Мы проделали с Джилл большую работу, и она начала общаться со мной, выражать свои чувства, но только шепотом. В это время у меня была терапевтическая группа и я попробовала включить в эту группу и Джилл. Она держалась в стороне молча, но я отметила, что каждый ребенок в группе сказал что-нибудь по поводу ее прекрасных ярко-рыжих волос и веснушек. Во время наших индивидуальных занятий я попросила ее нарисовать картинку, на которой было бы изображено какое-нибудь существо с рыжими волосами. Она нарисовала девочку с яркими рыжими волосами, сильно насупленным лицом и озаглавила рисунок Я. Вокруг она нарисовала еще пять человек (назвав каждого из них) и изобразила исходящие из их рта пузыри, на которых были написаны слова. Один из персонажей, названный мальчиком, говорил: «Ха, ты огненный шар!». Другой, мужчина, спрашивал: «Где ты взяла эти рыжие волосы и веснушки?». Леди говорила: «Мне всегда хотелось иметь рыжие волосы». Один из маленьких мальчиков говорил: «Ха, рыжее веснущатое лицо!», а другой — «Ха, рыжий огонь!». Когда она закончила рисунок, она описала его мне, поднявшись и имитируя высказывания каждого громко, с саркастическими интонациями в голосе!

Впервые я услышала, как Джилл говорит громко. Я написала на листе бумаги под ее диктовку: «Это то, что похоже на существо, имеющее рыжие волосы. Я сделала все комментарии. Может быть, если бы я не слышала столько высказываний обо мне, я бы чувствовала себя лучше». Я спросила Джилл, какой цвет волос она предпочла бы. «Черный»,—ответила она громко и ясно. Мы обсудили с ней возможность перекрасить волосы, когда она будет постарше. Она сказала также, что не может припомнить случая, когда кто-либо не говорил ей что-нибудь о ее волосах и веснушках.

В Джилл накопилось много гнева, огорчения и обиды, которые она долго скрывала.
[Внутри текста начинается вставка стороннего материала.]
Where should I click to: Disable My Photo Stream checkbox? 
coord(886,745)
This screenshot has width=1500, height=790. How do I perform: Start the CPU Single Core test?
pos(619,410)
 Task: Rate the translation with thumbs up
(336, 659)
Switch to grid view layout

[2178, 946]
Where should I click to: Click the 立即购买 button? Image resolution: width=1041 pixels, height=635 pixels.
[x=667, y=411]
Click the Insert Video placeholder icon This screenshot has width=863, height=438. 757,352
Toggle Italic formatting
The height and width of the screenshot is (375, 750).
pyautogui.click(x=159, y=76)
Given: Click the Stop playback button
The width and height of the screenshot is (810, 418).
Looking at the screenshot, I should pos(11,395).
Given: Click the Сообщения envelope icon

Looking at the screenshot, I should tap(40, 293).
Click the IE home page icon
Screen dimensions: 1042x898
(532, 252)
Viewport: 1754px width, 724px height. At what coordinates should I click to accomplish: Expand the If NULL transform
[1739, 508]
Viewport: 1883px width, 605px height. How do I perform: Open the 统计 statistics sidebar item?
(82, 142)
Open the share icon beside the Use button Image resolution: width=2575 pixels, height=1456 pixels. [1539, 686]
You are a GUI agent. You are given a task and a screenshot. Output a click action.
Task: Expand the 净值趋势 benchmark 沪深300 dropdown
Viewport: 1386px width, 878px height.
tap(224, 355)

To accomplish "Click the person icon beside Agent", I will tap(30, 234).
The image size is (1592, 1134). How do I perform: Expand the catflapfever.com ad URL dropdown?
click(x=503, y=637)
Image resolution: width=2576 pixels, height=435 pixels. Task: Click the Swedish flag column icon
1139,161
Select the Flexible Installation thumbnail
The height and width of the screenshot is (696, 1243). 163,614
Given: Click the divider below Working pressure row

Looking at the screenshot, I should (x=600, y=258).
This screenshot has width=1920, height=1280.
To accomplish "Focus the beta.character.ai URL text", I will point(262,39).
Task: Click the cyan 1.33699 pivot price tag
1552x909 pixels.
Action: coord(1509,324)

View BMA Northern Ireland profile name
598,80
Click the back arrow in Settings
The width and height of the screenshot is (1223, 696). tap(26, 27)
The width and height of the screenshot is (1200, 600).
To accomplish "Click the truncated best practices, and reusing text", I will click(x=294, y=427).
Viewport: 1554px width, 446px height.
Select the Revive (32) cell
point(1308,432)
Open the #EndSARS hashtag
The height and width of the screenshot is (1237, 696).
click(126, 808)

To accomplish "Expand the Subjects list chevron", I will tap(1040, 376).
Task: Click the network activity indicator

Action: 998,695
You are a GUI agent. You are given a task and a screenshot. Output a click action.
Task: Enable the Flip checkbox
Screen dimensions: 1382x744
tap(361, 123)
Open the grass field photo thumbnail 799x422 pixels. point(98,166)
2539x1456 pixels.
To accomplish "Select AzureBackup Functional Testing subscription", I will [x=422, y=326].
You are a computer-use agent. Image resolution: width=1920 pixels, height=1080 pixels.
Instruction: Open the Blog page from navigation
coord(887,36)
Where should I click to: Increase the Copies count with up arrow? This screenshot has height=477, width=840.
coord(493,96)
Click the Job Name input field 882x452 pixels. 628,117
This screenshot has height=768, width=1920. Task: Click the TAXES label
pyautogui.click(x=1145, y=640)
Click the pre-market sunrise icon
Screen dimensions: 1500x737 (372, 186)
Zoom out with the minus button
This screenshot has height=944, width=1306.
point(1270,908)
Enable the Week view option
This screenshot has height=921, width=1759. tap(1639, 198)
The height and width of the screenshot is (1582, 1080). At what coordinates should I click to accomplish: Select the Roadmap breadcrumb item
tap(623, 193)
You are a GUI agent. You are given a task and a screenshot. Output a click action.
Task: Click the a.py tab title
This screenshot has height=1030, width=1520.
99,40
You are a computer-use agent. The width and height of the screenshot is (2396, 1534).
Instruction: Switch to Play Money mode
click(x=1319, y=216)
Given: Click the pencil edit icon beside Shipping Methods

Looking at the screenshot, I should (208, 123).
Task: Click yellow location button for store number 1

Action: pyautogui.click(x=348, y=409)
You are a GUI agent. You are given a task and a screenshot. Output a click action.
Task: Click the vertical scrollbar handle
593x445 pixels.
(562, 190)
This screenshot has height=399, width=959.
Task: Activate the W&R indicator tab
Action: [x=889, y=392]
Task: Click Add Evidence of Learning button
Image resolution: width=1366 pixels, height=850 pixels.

Она ощущала себя покинутой отцом, беспокоилась в связи с необходимостью заботиться о младших детях и тревожилась о своей слишком много работавшей матери. Эти глубоко затаенные чувства нашли выход, когда она начала говорить. Однажды она сказала мне, что, может быть, в конце концов сохранит себе рыжие волосы. «Иногда,— сказала она,— мне кажется забавным привлекать внимание к себе моими ошеломляющими волосами. Хотя мне пока еще не нравятся веснушки».

Сандра (9 лет) общалась только шепотом, и у нее часто отмечались боли в желудке. Мы потратили много времени, чтобы изобразить эти боли на рисунках. Первую картинку нарисовала я, так как Сандра растерялась, когда я попросила ее сделать это. 0-Днажды она работала очень долго, занимаясь расстановкой фигур на фланелевой доске. Главным персонажем была фигурка девочки. Я попросила Сандру рассказать мне о ней.